5

Seems there are a lot of posts on this subject and my solution is in line with what the most common answer seems to be, however I'm encountering an encoding error that I don't know how to address.

>>> def Excel2CSV(ExcelFile, SheetName, CSVFile):
     import xlrd
     import csv
     workbook = xlrd.open_workbook(ExcelFile)
     worksheet = workbook.sheet_by_name(SheetName)
     csvfile = open(CSVFile, 'wb')
     wr = csv.writer(csvfile, quoting=csv.QUOTE_ALL)

     for rownum in xrange(worksheet.nrows):
         wr.writerow(worksheet.row_values(rownum))

     csvfile.close()

>>> Excel2CSV(r"C:\Temp\Store List.xls", "Open_Locations", 
              r"C:\Temp\StoreList.csv")

Traceback (most recent call last):
File "<pyshell#2>", line 1, in <module>
Excel2CSV(r"C:\Temp\Store List.xls", "Open_Locations", r"C:\Temp\StoreList.csv")
File "<pyshell#1>", line 10, in Excel2CSV
wr.writerow(worksheet.row_values(rownum))
UnicodeEncodeError: 'ascii' codec can't encode character u'\xa0' in position 14:
ordinal not in range(128)
>>>

Any help or insight is greatly appreciated.

MrBubbles
  • 405
  • 2
  • 7
  • 19

3 Answers3

11

As @davidism points out, the Python 2 csv module doesn't work with unicode.
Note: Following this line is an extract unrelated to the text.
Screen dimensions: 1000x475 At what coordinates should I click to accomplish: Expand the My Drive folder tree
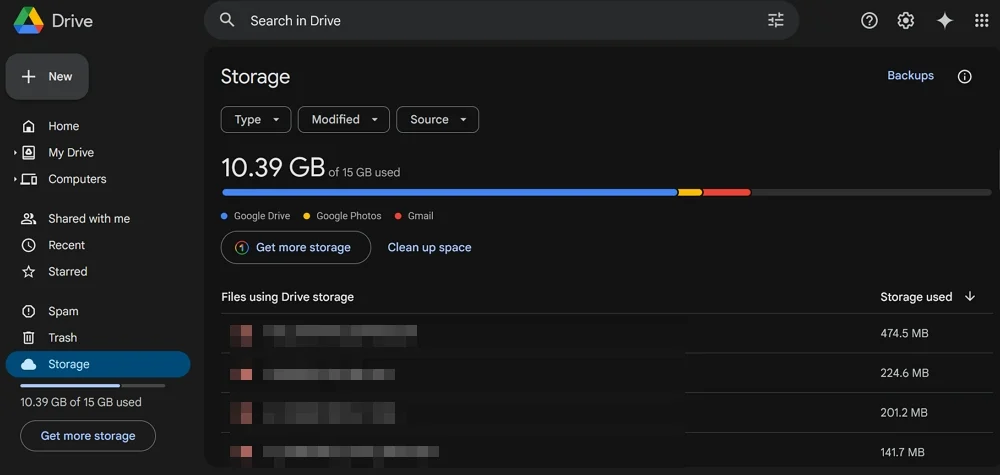(15, 153)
You can work around this by converting all of your unicode objects to str objects before submitting them to csv:

def Excel2CSV(ExcelFile, SheetName, CSVFile):
     import xlrd
     import csv
     workbook = xlrd.open_workbook(ExcelFile)
     worksheet = workbook.sheet_by_name(SheetName)
     csvfile = open(CSVFile, 'wb')
     wr = csv.writer(csvfile, quoting=csv.QUOTE_ALL)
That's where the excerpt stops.